The idea of testing blood, injecting insulin and learning about diabetes care may seem frightening to you right now. As you work with your diabetes team (physician, diabetes educator, nurse, dietitian, and/or pharmacist), you will gain knowledge and confidence. It is important that you become at ease with your child’s diabetes care so that you can instil this confidence in your child.
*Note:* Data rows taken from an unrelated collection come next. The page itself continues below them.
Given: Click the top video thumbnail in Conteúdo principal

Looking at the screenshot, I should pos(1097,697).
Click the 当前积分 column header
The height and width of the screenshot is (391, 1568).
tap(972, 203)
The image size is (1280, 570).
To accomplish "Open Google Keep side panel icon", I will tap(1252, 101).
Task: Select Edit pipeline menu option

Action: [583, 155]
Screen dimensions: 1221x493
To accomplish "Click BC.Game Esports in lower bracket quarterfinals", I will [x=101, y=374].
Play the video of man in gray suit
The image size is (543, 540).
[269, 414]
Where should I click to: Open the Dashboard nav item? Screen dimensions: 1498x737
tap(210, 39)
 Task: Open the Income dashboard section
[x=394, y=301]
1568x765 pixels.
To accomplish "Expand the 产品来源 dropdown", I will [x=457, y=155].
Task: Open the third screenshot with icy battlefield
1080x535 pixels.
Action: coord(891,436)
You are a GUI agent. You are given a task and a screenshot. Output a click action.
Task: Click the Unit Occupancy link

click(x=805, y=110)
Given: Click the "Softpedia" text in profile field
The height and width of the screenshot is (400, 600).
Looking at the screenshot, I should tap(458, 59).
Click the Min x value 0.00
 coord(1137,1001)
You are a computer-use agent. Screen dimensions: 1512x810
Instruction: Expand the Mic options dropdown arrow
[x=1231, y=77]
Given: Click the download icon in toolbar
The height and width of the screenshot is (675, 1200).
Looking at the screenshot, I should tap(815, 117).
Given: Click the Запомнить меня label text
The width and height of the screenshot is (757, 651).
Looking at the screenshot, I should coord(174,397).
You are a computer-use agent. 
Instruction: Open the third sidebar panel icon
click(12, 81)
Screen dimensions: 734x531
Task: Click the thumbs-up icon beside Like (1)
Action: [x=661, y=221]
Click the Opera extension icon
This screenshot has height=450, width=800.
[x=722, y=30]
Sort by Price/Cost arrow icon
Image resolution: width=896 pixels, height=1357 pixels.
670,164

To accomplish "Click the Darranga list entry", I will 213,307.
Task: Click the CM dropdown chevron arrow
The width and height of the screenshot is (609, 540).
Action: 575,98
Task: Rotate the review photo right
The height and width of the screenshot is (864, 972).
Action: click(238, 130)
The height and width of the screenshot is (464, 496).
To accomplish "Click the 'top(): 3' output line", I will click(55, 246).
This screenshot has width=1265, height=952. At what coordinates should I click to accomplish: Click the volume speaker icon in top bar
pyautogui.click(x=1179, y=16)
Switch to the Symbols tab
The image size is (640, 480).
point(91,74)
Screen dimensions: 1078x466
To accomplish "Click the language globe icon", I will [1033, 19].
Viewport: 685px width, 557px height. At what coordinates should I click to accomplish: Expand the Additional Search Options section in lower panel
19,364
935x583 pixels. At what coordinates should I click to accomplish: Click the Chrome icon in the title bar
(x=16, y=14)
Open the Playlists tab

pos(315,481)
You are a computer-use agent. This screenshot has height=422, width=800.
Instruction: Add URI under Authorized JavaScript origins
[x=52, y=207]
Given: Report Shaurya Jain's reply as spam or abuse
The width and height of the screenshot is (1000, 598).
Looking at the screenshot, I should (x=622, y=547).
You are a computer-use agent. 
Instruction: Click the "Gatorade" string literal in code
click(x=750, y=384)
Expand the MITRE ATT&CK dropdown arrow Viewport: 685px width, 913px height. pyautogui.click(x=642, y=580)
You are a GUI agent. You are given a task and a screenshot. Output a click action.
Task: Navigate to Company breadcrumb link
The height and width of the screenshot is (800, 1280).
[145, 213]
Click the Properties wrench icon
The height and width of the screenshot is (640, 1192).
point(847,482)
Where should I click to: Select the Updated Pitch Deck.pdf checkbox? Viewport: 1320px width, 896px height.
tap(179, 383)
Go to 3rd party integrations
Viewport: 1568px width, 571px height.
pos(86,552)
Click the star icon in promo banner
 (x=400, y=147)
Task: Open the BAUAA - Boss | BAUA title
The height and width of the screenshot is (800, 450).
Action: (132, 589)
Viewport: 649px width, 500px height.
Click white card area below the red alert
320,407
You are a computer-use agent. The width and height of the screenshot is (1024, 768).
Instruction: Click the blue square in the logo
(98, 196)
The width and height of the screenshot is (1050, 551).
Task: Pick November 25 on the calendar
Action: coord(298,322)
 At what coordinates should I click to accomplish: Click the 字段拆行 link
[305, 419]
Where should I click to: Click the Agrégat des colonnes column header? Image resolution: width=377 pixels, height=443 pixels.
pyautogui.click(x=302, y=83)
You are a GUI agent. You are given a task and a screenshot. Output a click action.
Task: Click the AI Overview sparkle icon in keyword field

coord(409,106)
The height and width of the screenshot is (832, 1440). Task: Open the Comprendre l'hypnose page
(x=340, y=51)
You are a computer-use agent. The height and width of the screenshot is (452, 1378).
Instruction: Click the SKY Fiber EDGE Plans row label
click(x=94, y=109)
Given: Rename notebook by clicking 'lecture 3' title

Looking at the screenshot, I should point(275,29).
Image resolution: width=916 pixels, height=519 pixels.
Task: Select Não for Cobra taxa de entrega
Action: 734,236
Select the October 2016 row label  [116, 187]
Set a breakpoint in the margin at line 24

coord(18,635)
Talking to your child about diabetes
The way you talk to your child about his diabetes will have a tremendous impact on how he perceives the disease, his body and himself. Avoid judgemental terms when describing food or blood glucose levels, For example, no single food should be described as “bad” or “junk”; rather, talk to your child about how food fits into a healthy lifestyle. Similarly, blood glucose levels are best described as “high, low or normal” rather than “good or bad.” Young children, especially, may attach to themselves the negative terms you use to describe their diabetes. By being positive and supportive, you help boost your child’s self-esteem at a time that it may be most threatened.
Talking to caregivers
You need to make sure that anyone who looks after your child with diabetes has enough information in order to keep her safe. In particular, they need to know your child’s eating and drinking requirements; what treatments and blood glucose tests she needs and when; what symptoms suggest high blood glucose (hyperglycemia) and low blood glucose (hypoglycemia) and what to do if your child has low blood glucose levels. You will also need to advise those caring for your child of situations when you must be contacted and how you can be reached at all times. In some situations, parents will need to make sure that care givers are competent with either testing blood glucose and giving insulin or in supervising these routines. Members of your diabetes team can help you make sure that your child’s care givers are adequately educated.
As your child grows
As with any other parenting issue, your role regarding your child’s diabetes will change as he matures. Encourage your child to be involved in his diabetes management right from the beginning. Even a very young child can pick which finger is to be tested and read the numbers on the meter. As he grows and becomes more independent, he can learn to test his blood, interpret the results and perform injections.
The toughest job for many parents is to learn to let go of controlling their child’s care and trust her to take responsibility for her health. This should be a gradual process for both of you. Don’t expect your child to assume complete responsibility for testing and injections at a young age. Diabetes care will always be shared to some extent. With your support and guidance, your child will learn to incorporate diabetes care into her daily routine and become the manager of his diabetes.